The shaft is equipped with a series of “collars.” These collars, which are enlargements of the shaft, are so placed that they fit between a series of surfaces attached firmly to a heavy fixed base, and when the propeller thrust tends to slide the shaft lengthwise, the “collars” press against these interposed plates which prevent the shaft from moving laterally without preventing its rotation. Naturally enough these thrust blocks must be lavishly oiled, for the friction between the turning collars and the fixed thrust blocks would otherwise soon wear both the collars and the blocks. When the propeller is reversed the thrust is against the other side of the collars, and so the engine is relieved of all duties save those of turning the shaft.

When the shafts have passed these thrust blocks they have entered the engine room, which on these great liners is a place far different from the engine rooms on the smaller ships that are to be found the world over.
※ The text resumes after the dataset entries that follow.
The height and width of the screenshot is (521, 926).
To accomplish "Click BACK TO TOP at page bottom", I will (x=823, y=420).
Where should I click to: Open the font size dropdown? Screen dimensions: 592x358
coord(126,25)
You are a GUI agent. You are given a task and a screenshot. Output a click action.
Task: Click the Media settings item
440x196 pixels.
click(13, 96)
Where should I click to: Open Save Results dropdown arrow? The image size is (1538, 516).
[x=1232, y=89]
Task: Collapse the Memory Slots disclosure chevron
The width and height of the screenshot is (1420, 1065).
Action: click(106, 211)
Perhaps the first thing that would strike an inexperienced visitor in the engine rooms—for there are three—of the Majestic is their size and the absence of moving parts. Aside from the hum of turbines and generators and the vibrations that are a part of every power plant, there is little to tell a person unacquainted with such power installations that the engines are going. Great turbine cases are bolted strongly to their bases, but the rapidly moving vanes are entirely hidden from view. A few men wander here and there, some watching indicators, others testing bearings, still others polishing the already shining machinery, but there are no turning shafts, no moving wheels in view. As a matter of fact, most of the visible motion and most of the sounds as well come from a lot of little machines whose duties are important, of course, but are not directly connected with that one great task of spinning the propellers at 180 revolutions every minute day and night while the miles are being rapidly put behind the great ship as she speeds along her route across the Atlantic.
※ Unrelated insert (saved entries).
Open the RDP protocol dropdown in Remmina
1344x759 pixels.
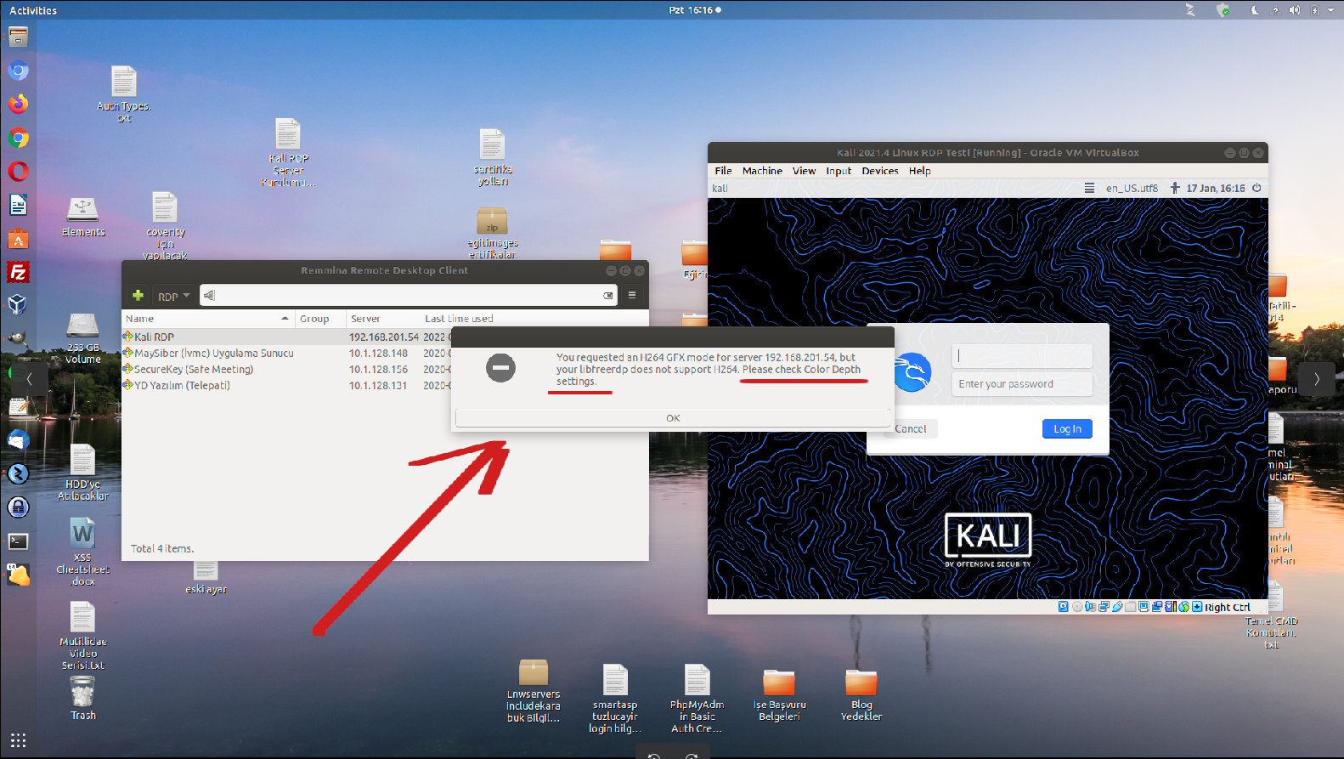173,297
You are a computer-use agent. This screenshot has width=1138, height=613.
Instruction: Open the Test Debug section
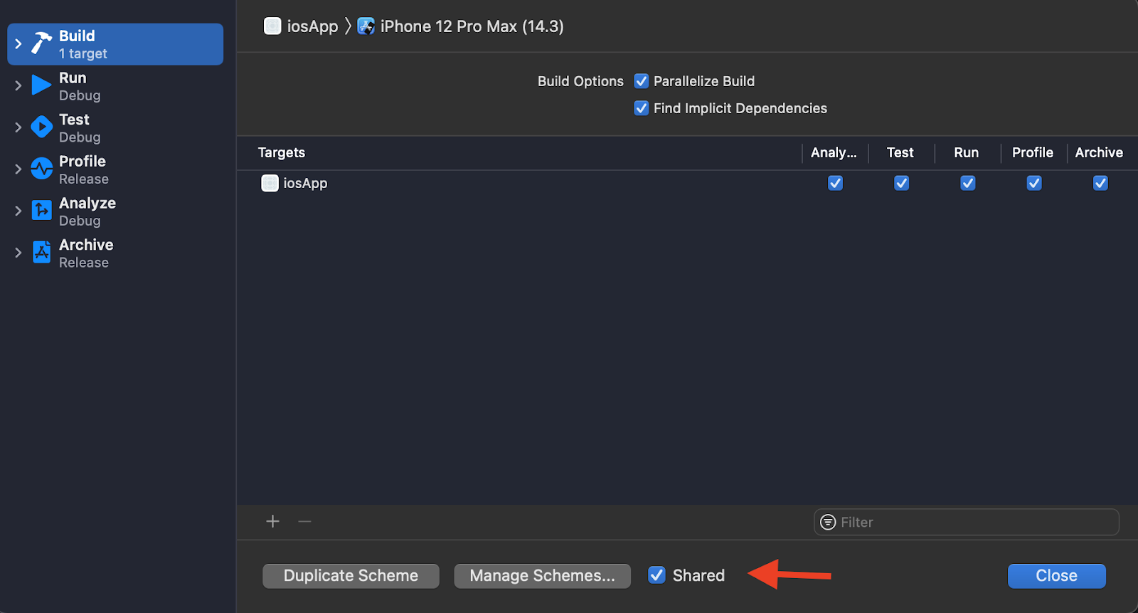tap(74, 127)
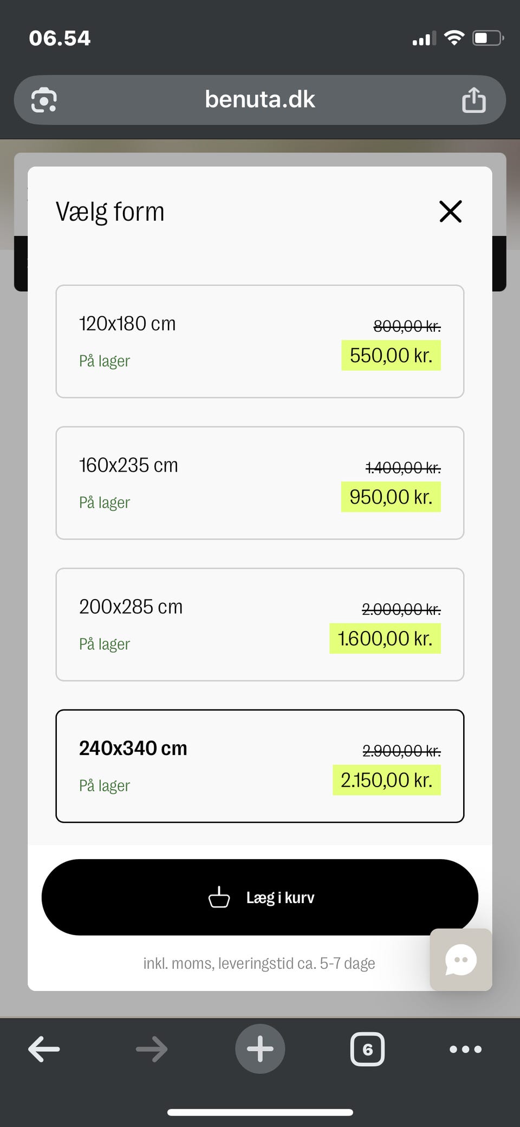Tap the share icon in address bar
Viewport: 520px width, 1127px height.
473,100
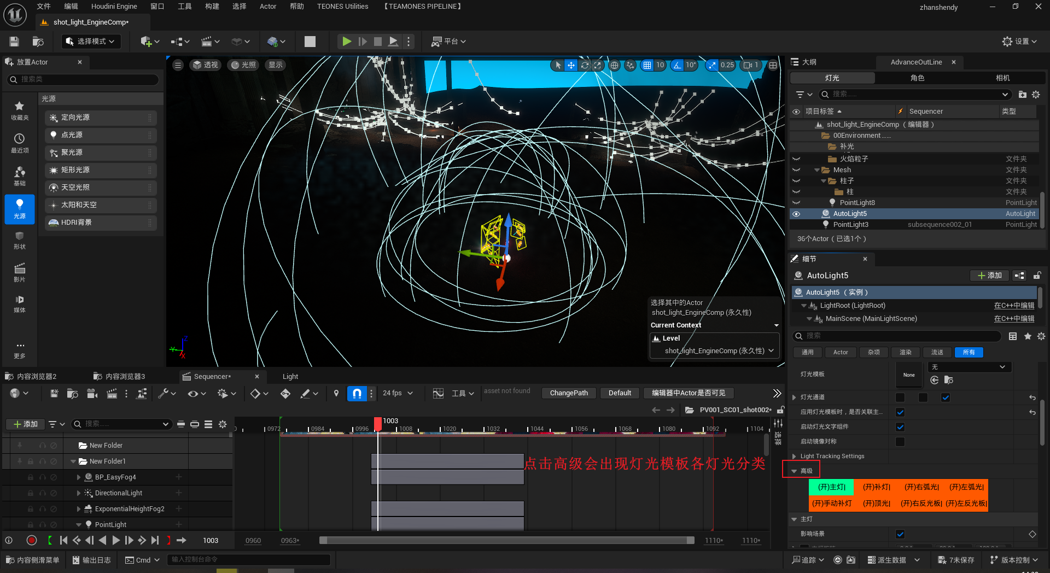Open the 选择模式 mode dropdown

[91, 42]
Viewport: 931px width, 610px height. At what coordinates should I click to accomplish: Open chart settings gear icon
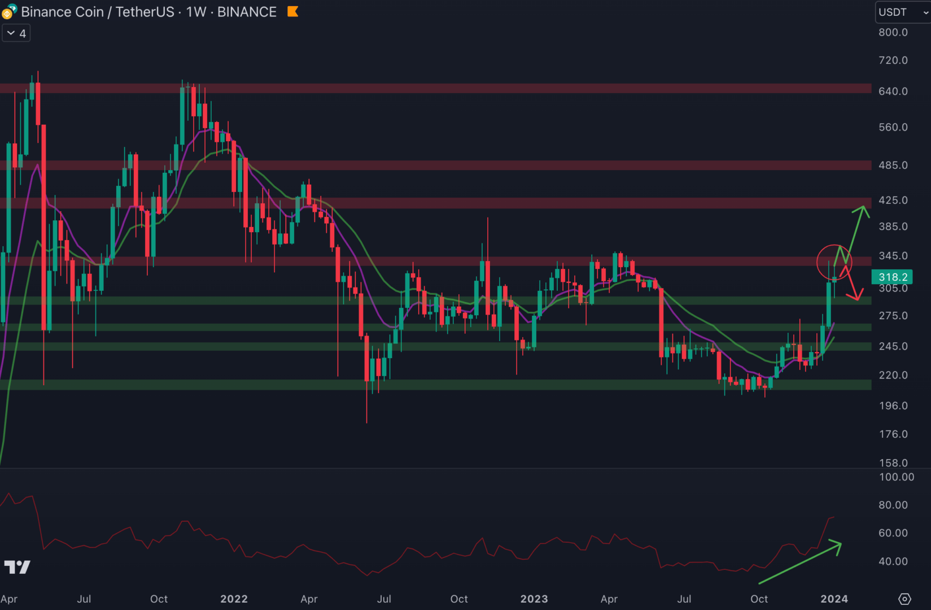pos(904,599)
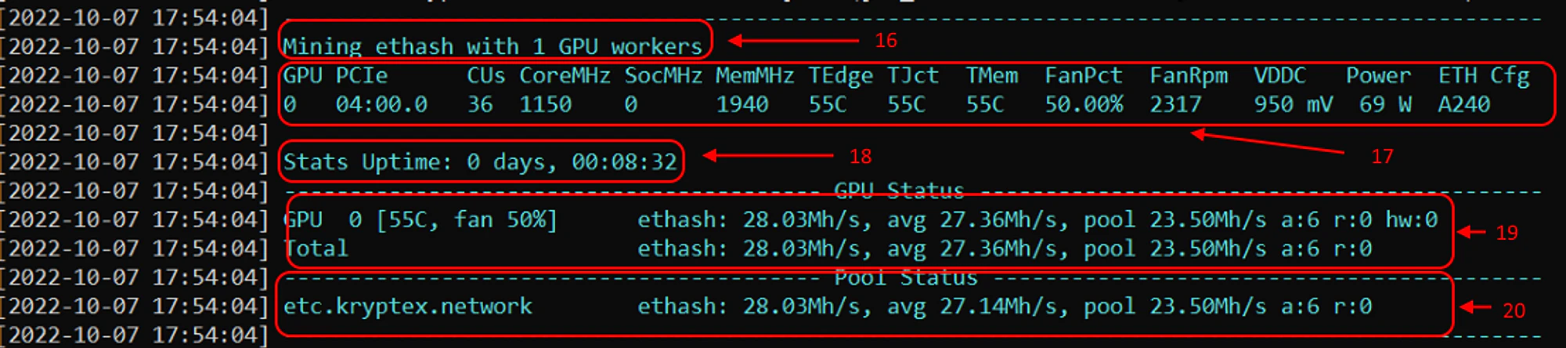The height and width of the screenshot is (348, 1566).
Task: Click the etc.kryptex.network pool address
Action: tap(407, 306)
So complicated and so huge is this collection of machinery that it may, perhaps, be better to pass by the engine rooms for the moment and go to the stokehold, or boiler room, in order to get an adequate idea of how the machinery is operated.

THE BELGENLAND

Belonging to the Red Star Line.

In smaller ships all the boilers can often be placed so that there will be but one stokehold—that is, one compartment from which all the boilers are fed. Ships of the size of the Majestic and Leviathan, however, are equipped with so many boilers that they cannot all be grouped about one stokehold. The Majestic, for instance, has forty-eight separate boilers which, if they burned coal, would require 12 chief stokers, 197 firemen, and 168 coal passers in order to keep the fires burning properly. The most modern of these giant ships, however, do not burn coal. Oil is led to the boilers in pipes and, on the Majestic, but eighty-four men are required to get the results that it would take 377 men to get with coal. These 84 men are divided into three watches, so that the fires are kept burning and the steam is generated with but 16 fire-room attendants and 12 cleaners at any one time. They work for four hours, and are then off eight, coming to the fire room every twelve hours for their four-hour watch.

Each of these boilers has five burners, to which the oil is forced under pressure. Each fire-room attendant (they can hardly be called stokers) has three boilers, or fifteen burners, and the steam pressure in the boilers can be carried at 240 pounds pressure per square inch.

In ships burning coal the stokehold is a grimy place, with yawning openings in the sides leading to the black bunkers where the coal is stored. A few dust-covered electric lights glow dimly in the murky dusk, and when a furnace door is opened the glare of the fiercely burning fires lights up the begrimed and sweating stokers, who seem almost like unearthly creatures toiling in an over-heated Inferno.